Forbes dergisinin yayınladığı dünya ekonomisinin bu lider ülkesinin en zenginleri ya da en büyük şirketleri listesini ve söz konusu listelerin zaman içinde sektörel dönüşümünü iyi anlamak şart.
Forbes dergisi geçen hafta ABD’nin en zengin dürt yüz kişisinin ve bu insanların zenginliklerini yaratan iştigal alanlarını yayınladı.
İlk saptamam, bu listenin sektörel yapısının geçtiğimiz otuz, hatta yirmi, hatta on sene içinde bile çok büyük dönüşümler geçirdiği.
ABD ülke markası ile özdeşleşmiş eski, köklü şirketler, mesela General Motors, mesela Cargill ve bu şirketlerin büyük hissedarları bu listelerde artık gözde yerlerde pek değiller.
Bu değişimi iyi değerlendirmeden ne ekonomiyi ne de eğitim süreçlerini iyi analiz etmek hiç ama hiç mümkün değil.
Türkiye’de, eğitimin genel formasyon hedefinden vazgeçtim, beceri, meslek kazandırma alanlarında ABD’deki bu liste sıralamasında yaşanan değişiklikle bir ilişkisi, hatta bir ilgisi var mıdır acaba?

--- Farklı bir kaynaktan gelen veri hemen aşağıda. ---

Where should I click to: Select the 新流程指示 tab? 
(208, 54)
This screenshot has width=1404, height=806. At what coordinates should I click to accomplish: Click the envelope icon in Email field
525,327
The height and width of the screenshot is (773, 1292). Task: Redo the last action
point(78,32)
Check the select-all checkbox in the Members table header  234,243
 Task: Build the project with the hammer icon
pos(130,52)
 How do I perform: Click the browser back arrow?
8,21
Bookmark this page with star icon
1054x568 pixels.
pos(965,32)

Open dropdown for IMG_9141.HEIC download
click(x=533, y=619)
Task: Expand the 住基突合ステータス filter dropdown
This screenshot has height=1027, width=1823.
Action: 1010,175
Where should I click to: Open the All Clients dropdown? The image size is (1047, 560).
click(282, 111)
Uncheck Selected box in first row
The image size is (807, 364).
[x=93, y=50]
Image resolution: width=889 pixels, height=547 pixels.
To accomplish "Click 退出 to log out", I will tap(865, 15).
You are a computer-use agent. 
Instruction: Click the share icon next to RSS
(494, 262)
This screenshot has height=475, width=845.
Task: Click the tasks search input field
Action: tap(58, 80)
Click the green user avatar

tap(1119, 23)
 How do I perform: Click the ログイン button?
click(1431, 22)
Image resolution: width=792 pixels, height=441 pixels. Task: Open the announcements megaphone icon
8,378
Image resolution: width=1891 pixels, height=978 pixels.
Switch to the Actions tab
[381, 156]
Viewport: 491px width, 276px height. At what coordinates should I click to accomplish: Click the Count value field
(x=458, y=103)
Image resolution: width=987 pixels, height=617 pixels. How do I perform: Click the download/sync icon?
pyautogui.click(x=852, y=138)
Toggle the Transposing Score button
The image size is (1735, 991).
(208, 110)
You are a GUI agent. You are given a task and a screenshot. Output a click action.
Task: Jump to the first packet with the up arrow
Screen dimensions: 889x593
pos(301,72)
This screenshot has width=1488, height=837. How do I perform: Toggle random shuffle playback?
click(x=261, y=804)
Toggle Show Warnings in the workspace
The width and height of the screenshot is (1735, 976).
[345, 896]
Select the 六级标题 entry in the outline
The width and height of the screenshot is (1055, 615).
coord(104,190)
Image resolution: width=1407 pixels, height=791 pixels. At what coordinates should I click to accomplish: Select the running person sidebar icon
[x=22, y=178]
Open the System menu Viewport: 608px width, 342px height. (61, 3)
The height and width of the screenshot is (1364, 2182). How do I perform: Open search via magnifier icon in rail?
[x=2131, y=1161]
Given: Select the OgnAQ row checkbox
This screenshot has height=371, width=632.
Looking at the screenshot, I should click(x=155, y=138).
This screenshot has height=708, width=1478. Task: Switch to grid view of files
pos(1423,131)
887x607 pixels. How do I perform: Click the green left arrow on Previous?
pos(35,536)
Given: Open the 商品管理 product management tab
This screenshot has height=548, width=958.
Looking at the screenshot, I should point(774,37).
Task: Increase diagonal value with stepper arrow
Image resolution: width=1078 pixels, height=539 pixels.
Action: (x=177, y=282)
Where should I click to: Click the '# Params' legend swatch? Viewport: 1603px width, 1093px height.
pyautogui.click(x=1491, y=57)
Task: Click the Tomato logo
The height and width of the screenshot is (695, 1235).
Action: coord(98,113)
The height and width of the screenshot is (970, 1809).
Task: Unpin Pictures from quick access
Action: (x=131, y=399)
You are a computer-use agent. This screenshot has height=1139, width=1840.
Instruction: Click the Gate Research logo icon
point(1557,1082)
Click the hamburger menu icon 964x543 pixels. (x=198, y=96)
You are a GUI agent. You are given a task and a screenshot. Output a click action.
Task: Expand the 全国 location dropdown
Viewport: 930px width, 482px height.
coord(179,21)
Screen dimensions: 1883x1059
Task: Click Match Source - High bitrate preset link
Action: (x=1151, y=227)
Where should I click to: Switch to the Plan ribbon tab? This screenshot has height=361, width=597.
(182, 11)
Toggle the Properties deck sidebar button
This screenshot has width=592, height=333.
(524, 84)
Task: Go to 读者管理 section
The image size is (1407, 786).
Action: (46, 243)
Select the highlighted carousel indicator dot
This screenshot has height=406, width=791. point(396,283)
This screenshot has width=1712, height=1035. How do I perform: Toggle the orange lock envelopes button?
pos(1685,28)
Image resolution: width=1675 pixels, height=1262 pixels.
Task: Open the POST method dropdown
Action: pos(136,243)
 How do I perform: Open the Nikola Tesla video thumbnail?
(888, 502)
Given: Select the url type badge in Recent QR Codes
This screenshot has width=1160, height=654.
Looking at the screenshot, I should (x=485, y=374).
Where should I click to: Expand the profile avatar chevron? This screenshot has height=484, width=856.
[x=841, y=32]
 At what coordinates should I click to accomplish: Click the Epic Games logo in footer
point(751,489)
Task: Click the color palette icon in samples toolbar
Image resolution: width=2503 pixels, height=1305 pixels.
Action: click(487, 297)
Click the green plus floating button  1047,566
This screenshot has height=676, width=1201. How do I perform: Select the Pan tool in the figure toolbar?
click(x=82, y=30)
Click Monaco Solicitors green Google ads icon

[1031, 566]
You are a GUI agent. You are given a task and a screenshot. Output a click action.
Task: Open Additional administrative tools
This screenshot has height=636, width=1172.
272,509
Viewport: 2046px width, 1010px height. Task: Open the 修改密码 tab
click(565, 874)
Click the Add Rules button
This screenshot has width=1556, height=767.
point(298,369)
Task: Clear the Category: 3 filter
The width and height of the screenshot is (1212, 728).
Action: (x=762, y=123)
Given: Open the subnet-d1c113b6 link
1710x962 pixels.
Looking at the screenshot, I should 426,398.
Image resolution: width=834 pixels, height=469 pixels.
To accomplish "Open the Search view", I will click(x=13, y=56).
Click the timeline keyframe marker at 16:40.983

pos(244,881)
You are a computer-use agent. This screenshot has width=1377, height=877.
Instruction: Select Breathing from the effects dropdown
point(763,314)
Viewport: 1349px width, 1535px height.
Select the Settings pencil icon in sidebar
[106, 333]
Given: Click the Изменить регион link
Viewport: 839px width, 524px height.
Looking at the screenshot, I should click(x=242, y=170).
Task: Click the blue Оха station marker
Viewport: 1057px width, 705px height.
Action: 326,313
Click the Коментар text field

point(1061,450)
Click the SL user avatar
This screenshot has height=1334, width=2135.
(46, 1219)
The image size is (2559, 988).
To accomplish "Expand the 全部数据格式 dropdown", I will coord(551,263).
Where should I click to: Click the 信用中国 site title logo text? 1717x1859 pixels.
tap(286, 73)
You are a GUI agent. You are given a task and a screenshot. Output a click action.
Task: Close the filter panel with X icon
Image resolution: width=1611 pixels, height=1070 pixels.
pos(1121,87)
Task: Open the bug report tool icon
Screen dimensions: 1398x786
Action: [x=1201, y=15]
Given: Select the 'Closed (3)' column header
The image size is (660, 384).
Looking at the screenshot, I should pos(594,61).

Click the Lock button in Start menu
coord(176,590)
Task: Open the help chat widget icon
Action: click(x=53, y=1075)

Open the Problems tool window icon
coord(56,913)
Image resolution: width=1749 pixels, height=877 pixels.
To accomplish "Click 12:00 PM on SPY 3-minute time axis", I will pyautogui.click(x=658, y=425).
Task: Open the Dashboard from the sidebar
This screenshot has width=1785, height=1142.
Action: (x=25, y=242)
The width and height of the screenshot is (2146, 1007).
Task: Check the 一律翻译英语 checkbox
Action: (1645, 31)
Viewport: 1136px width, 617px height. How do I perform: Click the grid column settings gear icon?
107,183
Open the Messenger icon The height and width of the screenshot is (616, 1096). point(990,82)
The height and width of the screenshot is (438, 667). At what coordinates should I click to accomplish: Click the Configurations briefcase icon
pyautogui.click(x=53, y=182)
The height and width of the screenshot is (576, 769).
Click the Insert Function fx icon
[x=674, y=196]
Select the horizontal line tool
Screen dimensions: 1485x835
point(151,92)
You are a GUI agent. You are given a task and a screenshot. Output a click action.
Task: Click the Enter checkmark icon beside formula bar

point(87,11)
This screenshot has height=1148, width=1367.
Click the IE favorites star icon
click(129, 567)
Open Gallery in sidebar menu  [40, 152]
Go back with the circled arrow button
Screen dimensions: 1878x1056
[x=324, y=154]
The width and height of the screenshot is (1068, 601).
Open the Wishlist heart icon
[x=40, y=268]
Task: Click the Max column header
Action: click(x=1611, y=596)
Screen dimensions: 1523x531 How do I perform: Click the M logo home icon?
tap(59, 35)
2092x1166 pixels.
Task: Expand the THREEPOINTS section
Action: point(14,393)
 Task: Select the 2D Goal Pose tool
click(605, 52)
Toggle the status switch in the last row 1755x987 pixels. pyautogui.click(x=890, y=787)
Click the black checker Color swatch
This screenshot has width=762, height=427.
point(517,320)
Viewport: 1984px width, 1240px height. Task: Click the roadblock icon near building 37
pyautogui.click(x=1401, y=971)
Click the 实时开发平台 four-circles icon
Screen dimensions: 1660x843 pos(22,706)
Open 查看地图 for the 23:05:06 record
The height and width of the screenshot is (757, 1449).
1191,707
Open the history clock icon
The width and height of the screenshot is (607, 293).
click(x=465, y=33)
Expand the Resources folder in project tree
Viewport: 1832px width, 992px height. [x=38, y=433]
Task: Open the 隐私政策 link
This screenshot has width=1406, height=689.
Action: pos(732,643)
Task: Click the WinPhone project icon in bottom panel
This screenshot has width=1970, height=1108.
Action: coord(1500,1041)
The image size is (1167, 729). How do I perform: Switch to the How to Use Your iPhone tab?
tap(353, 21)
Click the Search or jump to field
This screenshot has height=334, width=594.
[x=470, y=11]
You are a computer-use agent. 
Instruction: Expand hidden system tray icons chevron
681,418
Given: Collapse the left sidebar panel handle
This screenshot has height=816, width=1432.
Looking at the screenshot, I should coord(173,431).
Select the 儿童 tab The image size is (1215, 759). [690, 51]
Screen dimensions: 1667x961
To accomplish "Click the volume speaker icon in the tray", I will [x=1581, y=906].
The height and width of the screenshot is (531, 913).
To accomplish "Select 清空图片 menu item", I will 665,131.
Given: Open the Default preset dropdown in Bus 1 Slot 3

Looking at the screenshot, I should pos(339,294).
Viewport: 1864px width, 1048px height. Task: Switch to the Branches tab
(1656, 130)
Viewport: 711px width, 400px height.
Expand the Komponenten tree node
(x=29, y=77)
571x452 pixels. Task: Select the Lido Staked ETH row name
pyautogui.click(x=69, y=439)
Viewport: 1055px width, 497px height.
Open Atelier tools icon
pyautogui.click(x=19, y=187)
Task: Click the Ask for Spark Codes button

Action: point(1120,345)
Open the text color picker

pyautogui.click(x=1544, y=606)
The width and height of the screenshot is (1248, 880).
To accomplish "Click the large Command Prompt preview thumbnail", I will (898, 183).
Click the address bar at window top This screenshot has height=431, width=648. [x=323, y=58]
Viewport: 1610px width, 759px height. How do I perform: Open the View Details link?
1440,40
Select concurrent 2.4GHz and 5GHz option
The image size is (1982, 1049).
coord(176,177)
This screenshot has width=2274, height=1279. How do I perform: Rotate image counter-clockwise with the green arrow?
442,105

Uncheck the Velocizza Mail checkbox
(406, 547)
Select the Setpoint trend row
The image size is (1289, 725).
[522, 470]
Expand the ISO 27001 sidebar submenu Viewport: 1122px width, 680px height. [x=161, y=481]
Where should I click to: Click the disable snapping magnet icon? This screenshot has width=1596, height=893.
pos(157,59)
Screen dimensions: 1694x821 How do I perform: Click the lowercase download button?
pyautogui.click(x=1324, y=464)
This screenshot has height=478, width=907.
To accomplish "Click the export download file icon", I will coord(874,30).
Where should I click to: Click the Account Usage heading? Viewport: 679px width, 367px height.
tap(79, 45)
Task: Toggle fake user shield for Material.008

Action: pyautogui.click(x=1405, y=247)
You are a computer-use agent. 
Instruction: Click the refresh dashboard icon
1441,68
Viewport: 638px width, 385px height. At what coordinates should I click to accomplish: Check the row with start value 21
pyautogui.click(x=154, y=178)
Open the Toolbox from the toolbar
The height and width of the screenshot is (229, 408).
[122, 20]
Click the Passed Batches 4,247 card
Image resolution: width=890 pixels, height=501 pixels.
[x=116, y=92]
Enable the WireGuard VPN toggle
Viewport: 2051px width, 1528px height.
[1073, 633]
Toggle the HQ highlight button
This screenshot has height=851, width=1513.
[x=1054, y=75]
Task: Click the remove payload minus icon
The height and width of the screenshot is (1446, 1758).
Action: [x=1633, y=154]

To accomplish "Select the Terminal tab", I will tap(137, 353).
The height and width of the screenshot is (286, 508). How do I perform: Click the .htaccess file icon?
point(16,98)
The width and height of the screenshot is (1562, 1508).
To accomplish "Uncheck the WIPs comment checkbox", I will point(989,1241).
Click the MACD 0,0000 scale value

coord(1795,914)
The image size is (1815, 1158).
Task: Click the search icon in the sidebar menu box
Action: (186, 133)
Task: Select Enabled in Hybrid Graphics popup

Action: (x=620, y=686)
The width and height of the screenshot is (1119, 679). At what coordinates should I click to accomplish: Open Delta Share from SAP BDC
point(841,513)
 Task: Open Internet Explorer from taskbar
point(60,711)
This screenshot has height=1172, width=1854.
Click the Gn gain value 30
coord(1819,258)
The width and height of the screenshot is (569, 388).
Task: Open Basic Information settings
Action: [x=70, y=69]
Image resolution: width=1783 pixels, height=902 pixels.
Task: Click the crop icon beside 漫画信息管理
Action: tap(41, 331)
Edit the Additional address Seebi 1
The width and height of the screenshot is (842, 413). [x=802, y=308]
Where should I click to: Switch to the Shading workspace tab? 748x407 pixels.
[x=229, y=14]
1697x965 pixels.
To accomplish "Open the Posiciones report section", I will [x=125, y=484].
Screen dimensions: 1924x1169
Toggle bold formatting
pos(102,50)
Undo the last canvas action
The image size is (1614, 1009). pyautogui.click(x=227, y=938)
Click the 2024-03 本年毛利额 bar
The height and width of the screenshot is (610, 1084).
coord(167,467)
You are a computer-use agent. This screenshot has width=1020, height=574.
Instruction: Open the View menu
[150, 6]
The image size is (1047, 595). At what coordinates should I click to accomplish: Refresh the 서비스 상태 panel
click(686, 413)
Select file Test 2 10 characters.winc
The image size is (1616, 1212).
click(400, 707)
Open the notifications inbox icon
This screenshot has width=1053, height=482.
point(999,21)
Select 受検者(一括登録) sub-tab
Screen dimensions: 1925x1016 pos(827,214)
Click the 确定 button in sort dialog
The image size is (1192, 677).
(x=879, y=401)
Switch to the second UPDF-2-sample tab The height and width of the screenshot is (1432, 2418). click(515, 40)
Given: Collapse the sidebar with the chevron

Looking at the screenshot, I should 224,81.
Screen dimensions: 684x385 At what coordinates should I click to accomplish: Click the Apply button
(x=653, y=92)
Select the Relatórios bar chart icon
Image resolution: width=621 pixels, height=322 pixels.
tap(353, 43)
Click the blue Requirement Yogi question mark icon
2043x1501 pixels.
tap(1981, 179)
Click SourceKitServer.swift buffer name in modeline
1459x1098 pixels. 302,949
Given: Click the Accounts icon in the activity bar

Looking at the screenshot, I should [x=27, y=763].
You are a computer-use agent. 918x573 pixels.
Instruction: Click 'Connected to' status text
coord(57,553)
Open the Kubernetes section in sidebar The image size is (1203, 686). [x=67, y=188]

Bizdeki meslek verme, beceri kazandırma iddiasındaki okulların, fakültelerin müfredatı acaba hala ve hala sanayi döneminin gereklerini yakalamaya yönelik bir müfredat mıdır?
Bu okullarda kazandırılan beceri endüstrinin bugünkü talepleri ile ne ölçüde örtüşüyor?
Eğitim süreçlerine kafa takan insanların Forbes dergisinde geçen hafta yayınlanan ABD’nin en zengin ilk dört yüz kişisi listesine bakmalarında büyük fayda olabilir.
Aksi takdirde, akıntıya karşı kürek çekmeye devam ederiz eğitimde.
Bazen akıntıya karşı kürek çekmek iyi ve anlamlı olabilir ama bu pek öyle değil.